Question

Seema’s uncle was advised by his doctor to have an MRI(Magnetic Resonance Imaging) scan of his brain. Her uncle felt it to be expensive and wanted to postpone it.
When Seema learnt about this, she took the help of her family and also approached the doctor, who also offered a substantial discount. She then convinced her uncle to undergo the test to enable the doctor to know the condition of his brain . The information thus obtained greatly helped the doctor to treat him properly. Based on the above paragraph, answer the question.
Assuming that MRI test was performed using a magnetic field of 0.1T , find the minimum and maximum values of the force that the magnetic field could exert on a proton moving with a speed of ${10^4}m/s$.Given charge of proton=$1.6 \times {10^{ - 19}}C$

Answer 1

Hint: The paragraph given above has no purpose except making the question longer, to solve this question you need to apply the concept of magnetic force on a moving charge (which is proton in this case) on a given magnetic force.

Complete step by step solution:
Here magnetic field, charge on the particle and speed of the particle is given
i.e; magnetic field $B = 0.1T$,
charge on particle $q = 1.6 \times {10^{ - 19}}$ and
speed of the particle $v = {10^4}m/s$
we know that force on a moving charged particle in a magnetic field is cross product of speed and magnetic field multiplied by charge,
i.e; $F = q(v \times B)$
$ \Rightarrow F = qvB\sin \theta $

As we can see when the value of $\sin \theta $ is maximum then force will be maximum and when value of sin$\theta $is minimum then force will be minimum.
So force will be maximum when $\sin \theta = 1$or $\theta = 90$and
Force will be minimum when $\sin \theta = 0$or $\theta = 0$
Therefore, maximum and minimum force will be
${F_{{\rm{maximum}}}} = qvB \times 1 \\
\Rightarrow{F_{{\rm{maximum}}}} = 1.6 \times {10^{ - 19}} \times {10^4} \times 0.1 \\
\Rightarrow{F_{{\rm{maximum}}}} = 1.6 \times {10^{ - 16}}\,N$
This will be the case when the proton moves perpendicular to the direction of the magnetic field.
${F_{{\rm{minimum}}}} = qvB \times 0\\
\therefore{F_{{\rm{minimum}}}} = 0\,N$
This will be the case when the proton moves parallel or antiparallel to the direction of the magnetic field.

Additional information:
A magnetic field is a vector field that determines the magnetic effect on electrical charges, electrical currents, and magnetised objects that pass.
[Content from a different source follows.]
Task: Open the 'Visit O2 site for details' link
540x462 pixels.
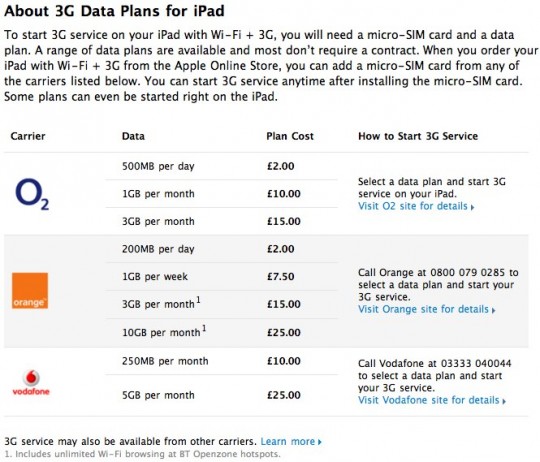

A force perpendicular to its own velocity and to the magnetic field is encountered by a charge travelling in a magnetic field.

Note:$F = q(v \times B)$, where $\theta $ is the angle between the directions of $v$ and $B$. This is the Lorentz force. In truth, in terms of the force on a charged particle travelling in a magnetic field, this is how we describe the magnetic field strength $B$.